From a statistical perspective, I believe in any model is wrong but some are useful and the simpler the better. I think in practice the goal is always to find an plausible model that approximates the truth. So the curse of high-dimensionality for me is really, even though big data is available, we cannot find important/useful information from them by a complex model. In practice, the truth is always complex and involves much randomness that we cannot control. If we can find a simple model to explain the data generation mechanism, why not?

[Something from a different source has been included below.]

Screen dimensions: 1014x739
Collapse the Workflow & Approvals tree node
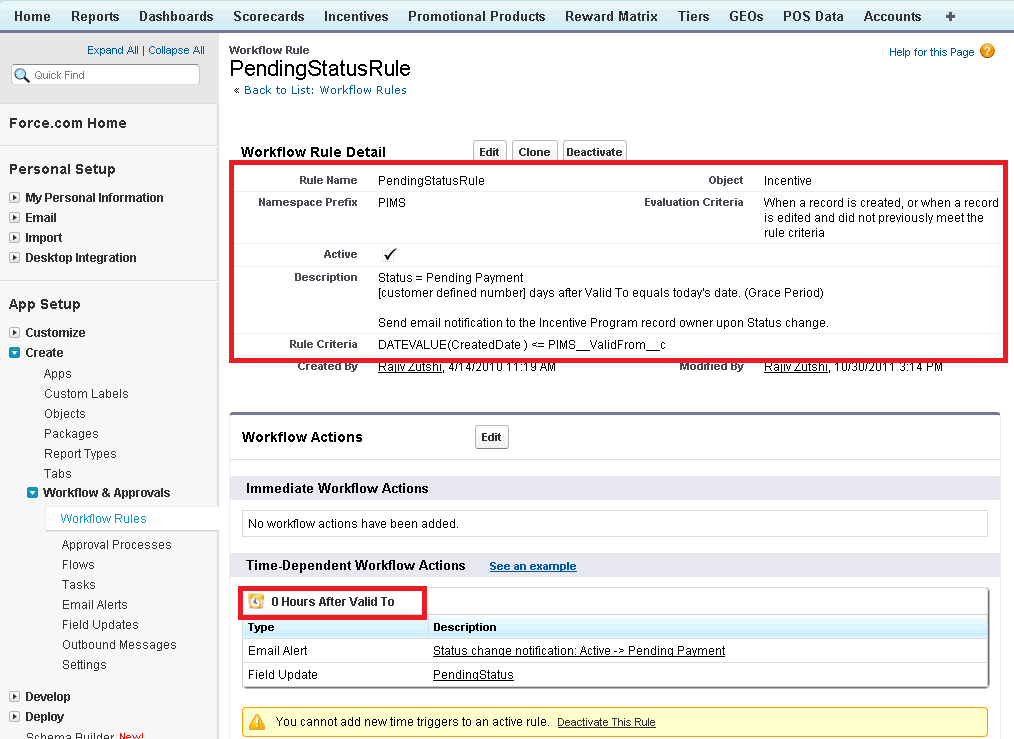pos(33,493)
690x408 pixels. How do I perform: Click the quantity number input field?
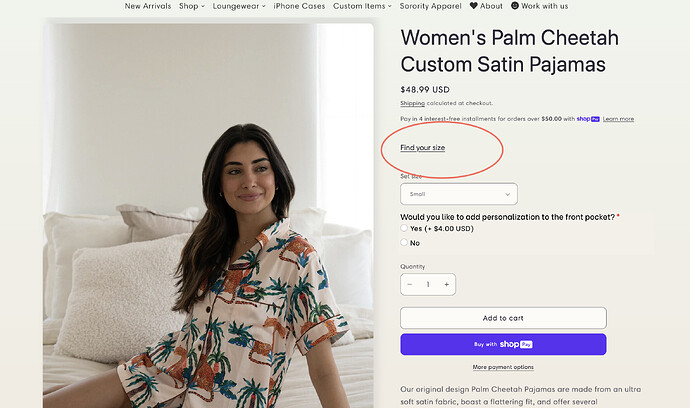[x=428, y=284]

Chris and I highly agree with each other on “simplicity is good”. He also added there can be a cost for not controlling for factors that are indeed important. If we have infinite data, we can include as many factors as we want, but this is not the case in real world. The two of us now kinda focus on different problems, I work more with statistical inference while he works more with prediction (my words). I think there is slight difference on the focus of two problems. For inference, it is very important to make the model as simple as possible, separating out the parameters of interest and the nuisance parameters. The goal is to efficiently estimate the parameters of interest and also draw inference. Including too many parameters of interest will not help the inference. We do need to be careful to confirm the model support the inferential goal. However, for prediction, it is more important to find a working model that can somehow accurately predict the response. Intuitively, as long as the model works, it is not that important to figure out how many parameters are included, which of them can be nuisance parameters. Explainable machine learning model is fansinating but also challenging.